Serverless functions excel in event-driven, stateless, and intermittent workloads such as processing uploaded files, responding to queue messages, or handling webhook callbacks. The pay-per-invocation model, automatic scaling, and elimination of idle capacity costs make serverless a more economical choice for these patterns.

In my experience, the event-driven model works particularly well with Amazon S3, where an uploaded object can trigger an AWS Lambda function to process the file, and then the result can be stored in a database or another S3 bucket. For instance, I've seen a serverless architecture where an image upload triggers a Lambda function to resize the image, which then stores the resized image in another S3 bucket, all without the need for a dedicated server.

Cold start latency, the initialisation time when a function handles its first request after a period of inactivity, remains the primary technical limitation of serverless. For .NET and JVM runtimes, cold start can add hundreds of milliseconds to the first response. To mitigate this, consider provisioned concurrency, lightweight runtimes, or designing user flows that tolerate the initial latency. I've worked with Node.js and Python runtimes, which have significantly lower cold start times, typically around 10-50 milliseconds. However, these runtimes are not always suitable for every workload, and the trade-off between cold start time and runtime performance must be carefully evaluated.

A serverless architecture that decomposes a workflow into many small functions connected by queues and event buses inherits the complexity of distributed systems without the benefits of stateful recovery mechanisms. Idempotency is crucial: each function must handle re-delivery of the same event. Distributed tracing requires structured trace context propagation, and dead letter queues must be monitored and processed. Tools like AWS X-Ray and New Relic can help with distributed tracing, but they add overhead and cost, which must be factored into the overall system design.
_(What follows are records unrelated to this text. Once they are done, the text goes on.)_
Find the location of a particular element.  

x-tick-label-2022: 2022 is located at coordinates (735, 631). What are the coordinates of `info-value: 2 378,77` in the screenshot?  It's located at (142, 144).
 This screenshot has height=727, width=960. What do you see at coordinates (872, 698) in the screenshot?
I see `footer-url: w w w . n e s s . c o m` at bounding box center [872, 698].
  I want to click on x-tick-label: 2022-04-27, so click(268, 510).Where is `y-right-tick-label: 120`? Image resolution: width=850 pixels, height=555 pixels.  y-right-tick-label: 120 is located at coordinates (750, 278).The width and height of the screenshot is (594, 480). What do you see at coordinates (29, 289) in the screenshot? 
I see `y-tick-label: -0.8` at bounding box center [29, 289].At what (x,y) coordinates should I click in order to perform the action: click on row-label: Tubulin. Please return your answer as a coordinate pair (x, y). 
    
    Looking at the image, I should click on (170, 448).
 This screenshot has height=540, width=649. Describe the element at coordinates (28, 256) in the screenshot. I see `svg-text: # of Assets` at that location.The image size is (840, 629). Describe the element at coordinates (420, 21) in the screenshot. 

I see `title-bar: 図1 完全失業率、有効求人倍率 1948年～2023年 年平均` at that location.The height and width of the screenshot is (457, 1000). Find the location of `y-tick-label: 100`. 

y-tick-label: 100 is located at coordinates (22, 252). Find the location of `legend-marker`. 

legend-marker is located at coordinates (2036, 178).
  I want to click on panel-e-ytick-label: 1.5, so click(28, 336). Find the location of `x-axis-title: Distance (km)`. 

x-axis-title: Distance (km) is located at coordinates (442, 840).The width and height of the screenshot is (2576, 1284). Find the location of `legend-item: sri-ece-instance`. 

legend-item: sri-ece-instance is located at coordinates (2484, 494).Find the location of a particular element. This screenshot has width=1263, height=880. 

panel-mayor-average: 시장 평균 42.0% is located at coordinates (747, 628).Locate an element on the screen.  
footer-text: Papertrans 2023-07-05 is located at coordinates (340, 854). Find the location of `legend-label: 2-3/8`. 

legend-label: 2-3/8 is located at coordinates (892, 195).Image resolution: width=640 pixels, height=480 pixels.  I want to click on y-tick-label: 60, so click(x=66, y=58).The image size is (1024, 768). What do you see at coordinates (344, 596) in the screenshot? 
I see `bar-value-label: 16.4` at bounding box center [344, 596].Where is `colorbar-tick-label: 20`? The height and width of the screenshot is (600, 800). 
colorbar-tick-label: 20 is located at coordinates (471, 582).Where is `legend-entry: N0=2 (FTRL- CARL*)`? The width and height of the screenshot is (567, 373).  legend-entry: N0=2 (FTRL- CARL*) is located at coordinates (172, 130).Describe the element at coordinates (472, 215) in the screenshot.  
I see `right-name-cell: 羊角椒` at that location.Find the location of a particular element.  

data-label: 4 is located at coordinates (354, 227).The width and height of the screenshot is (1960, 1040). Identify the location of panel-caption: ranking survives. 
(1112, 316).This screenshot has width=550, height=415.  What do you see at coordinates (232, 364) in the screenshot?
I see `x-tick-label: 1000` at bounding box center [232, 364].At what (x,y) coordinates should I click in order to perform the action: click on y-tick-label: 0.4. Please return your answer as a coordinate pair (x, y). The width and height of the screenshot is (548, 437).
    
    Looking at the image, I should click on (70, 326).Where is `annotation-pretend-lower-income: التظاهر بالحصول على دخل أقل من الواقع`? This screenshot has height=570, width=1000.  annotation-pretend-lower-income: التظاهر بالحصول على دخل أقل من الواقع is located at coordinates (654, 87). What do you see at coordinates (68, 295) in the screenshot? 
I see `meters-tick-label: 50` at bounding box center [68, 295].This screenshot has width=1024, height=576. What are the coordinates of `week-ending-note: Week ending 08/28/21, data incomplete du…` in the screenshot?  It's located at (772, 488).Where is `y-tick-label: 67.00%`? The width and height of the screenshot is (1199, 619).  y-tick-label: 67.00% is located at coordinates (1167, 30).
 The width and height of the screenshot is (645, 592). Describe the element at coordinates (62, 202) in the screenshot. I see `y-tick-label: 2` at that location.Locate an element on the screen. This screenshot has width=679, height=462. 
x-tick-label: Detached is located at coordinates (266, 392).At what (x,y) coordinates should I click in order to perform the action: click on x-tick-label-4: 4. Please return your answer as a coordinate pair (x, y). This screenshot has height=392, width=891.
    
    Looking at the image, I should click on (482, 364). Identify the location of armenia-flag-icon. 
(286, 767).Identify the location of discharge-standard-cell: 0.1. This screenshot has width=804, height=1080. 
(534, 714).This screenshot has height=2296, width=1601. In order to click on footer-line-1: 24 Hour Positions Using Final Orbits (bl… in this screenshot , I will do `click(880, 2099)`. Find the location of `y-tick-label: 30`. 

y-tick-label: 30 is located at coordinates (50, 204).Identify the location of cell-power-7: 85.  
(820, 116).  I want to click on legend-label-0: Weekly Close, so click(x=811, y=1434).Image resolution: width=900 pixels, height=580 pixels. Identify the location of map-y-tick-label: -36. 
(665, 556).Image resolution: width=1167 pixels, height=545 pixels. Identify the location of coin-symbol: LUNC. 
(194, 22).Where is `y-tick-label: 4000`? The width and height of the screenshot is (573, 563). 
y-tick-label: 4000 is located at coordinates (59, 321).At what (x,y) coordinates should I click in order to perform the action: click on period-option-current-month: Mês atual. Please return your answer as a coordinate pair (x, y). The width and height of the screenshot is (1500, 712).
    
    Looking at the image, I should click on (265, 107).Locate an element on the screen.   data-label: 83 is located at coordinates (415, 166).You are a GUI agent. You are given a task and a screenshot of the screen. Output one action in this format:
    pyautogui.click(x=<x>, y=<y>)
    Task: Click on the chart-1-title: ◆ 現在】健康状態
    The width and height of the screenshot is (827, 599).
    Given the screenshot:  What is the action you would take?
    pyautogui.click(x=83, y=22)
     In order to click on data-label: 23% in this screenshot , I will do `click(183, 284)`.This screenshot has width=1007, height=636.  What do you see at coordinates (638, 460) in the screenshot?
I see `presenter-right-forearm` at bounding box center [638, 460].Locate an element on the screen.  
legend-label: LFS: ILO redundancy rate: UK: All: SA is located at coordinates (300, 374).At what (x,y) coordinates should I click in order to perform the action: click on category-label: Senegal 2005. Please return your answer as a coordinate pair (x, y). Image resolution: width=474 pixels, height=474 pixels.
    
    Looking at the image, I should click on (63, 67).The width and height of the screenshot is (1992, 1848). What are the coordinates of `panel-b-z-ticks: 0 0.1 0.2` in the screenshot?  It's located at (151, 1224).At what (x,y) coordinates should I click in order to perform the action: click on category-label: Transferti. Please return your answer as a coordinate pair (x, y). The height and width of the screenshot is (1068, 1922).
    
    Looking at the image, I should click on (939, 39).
In one system I worked on, we used Apache Kafka as the event bus, and we had to carefully tune the producer and consumer settings to avoid message loss and ensure reliable delivery.

For example, when designing a serverless workflow, it's essential to consider the retry policies and error handling mechanisms. A poorly designed system can lead to cascading failures, where a single failed function causes a chain reaction of failures downstream. I've seen this happen in production, where a simple error in a Lambda function caused a queue to grow indefinitely, leading to a significant increase in costs and system instability. To avoid this, it's crucial to implement retry policies with exponential backoff, and to monitor queue lengths and function error rates closely.

When to choose containers instead of serverless is clear: long-running background workloads, applications with tight latency requirements, workloads that need persisted in-memory state, and predictable high throughput workloads are better suited to containers. At sustained high throughput, a container running continuously at capacity is cheaper than paying per-invocation for the same volume. For instance, if you have a workload that requires 1000 requests per second, it's likely more cost-effective to run a container at capacity rather than paying for 1000 serverless invocations per second.